Facebook is "Peeping" into Your System
Facebook is masquerading a program that collects a list of your running applications as a "Video Chat Updater".
On my Mac, I noticed a new file in my LaunchDaemon's folder: com.facebook.videochat.hunterford.updater. It seems harmless enough, but after perusing the file, I see that it runs ever 3 hours... seems somewhat excessive to me. Google sync services run every hour. Logging goes to /dev/null.
So I run the jar file from a command line: /usr/bin/java -cp ~/Library/Application\ Support/Facebook/video/1.0.0.7340/FacebookUpdate.jar FacebookUpdate com.facebook.peep 1.0.0.7340.
Notice something? Hint: "com.facebook.peep". First thing it does is execute sw_vers -productVersion which returns 10.7 since I'm running on Mac OS X Lion. That's fine. I mean, it's good information for the developers to know what version of Mac OS X I'm running.
Next it executes ps -ceo comm=tasks. Hey now... that's a list of all my running applications. I can see that having this much information would be great for debugging, but I'd rather you ask my permission!

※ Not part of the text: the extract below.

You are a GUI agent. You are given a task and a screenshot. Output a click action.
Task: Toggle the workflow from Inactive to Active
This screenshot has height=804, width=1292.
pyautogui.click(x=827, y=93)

Executing command: sw_vers -productVersion
10.7
Executing command: ps -ceo comm=tasks
tasks
launchd
kextd
UserEventAgent
notifyd
...
-bash
Attribute 0: {} protocol : 2.0
Attribute 0: {} elapsed_seconds : 40043
Attribute 0: {} status : ok
Attribute 0: {} protocol : 2.0
Attribute 0: {} elapsed_seconds : 40043
Attribute 0: {} status : noupdate
Attribute 0: {} protocol : 2.0
Attribute 0: {} elapsed_seconds : 40044
Attribute 0: {} status : ok
They could also use this information to see whether I'm using Google Video Chat. Whether this is the purpose or not I don't know. Regardless, they're collecting this information from millions of unknowing users. Bad form Facebook. Bad form.
EDIT: I did want to add that right after the jar file is executed, there is some encrypted https traffic to facebook.com. I obviously can't see what is being sent, but it seems reasonable to me that if they gather this information, it's being sent back "home."
Comments
Mike Greenwald
As far as the HTTPS traffic is concerned, you could actually use the HTTP/S proxy called "Charles" (http://www.charlesproxy.com/) to actually do an MITM and see what the traffic consists of. I have to do similar operations on OSX with Charles and on Windows using Fiddler when troubleshooting issues at work.
Florian Horner
Repeatedly occurring error messages in my logs made me stumble upon this. Might this be enough to permanently get rid of it? $ launchctl remove com.facebook.videochat.$username.updater
Michiel Prins
I sniffed the https traffic between the updating client and facebook.com. The only https traffic to the facebook.com domain is sent to their update service: https://facebook.com/omaha/update.php with POST requests. They use the Omaha v2 client/server protocol to check if an update is available. The process tree is not sent to facebook.com through this https connection. However, I can't confirm they're collecting running process information through another connection/protocol. The output of "sw_vers -productVersion" is sent to the Omaha update service.
Sergei Anikin
May be FB just wants to make sure that you are not in a middle of a video call which they would interrupt by replacing/updating binary?
ScottE
It's java, just decompile it and you can find out what it's doing.
Dan Linehan
How are they collecting the information? Does it send / receive every three hours as well?
Hunter Ford
I'd love to know where you found out that information. I don't recall hearing that in Mark Zuckerberg's keynote, and I couldn't find any mention of it in Google besides a sucky Facebook application that's supposed to tell you who's viewed your profile.
GTRoberts
FWIWI, Peep is the beta name of their new video chat service.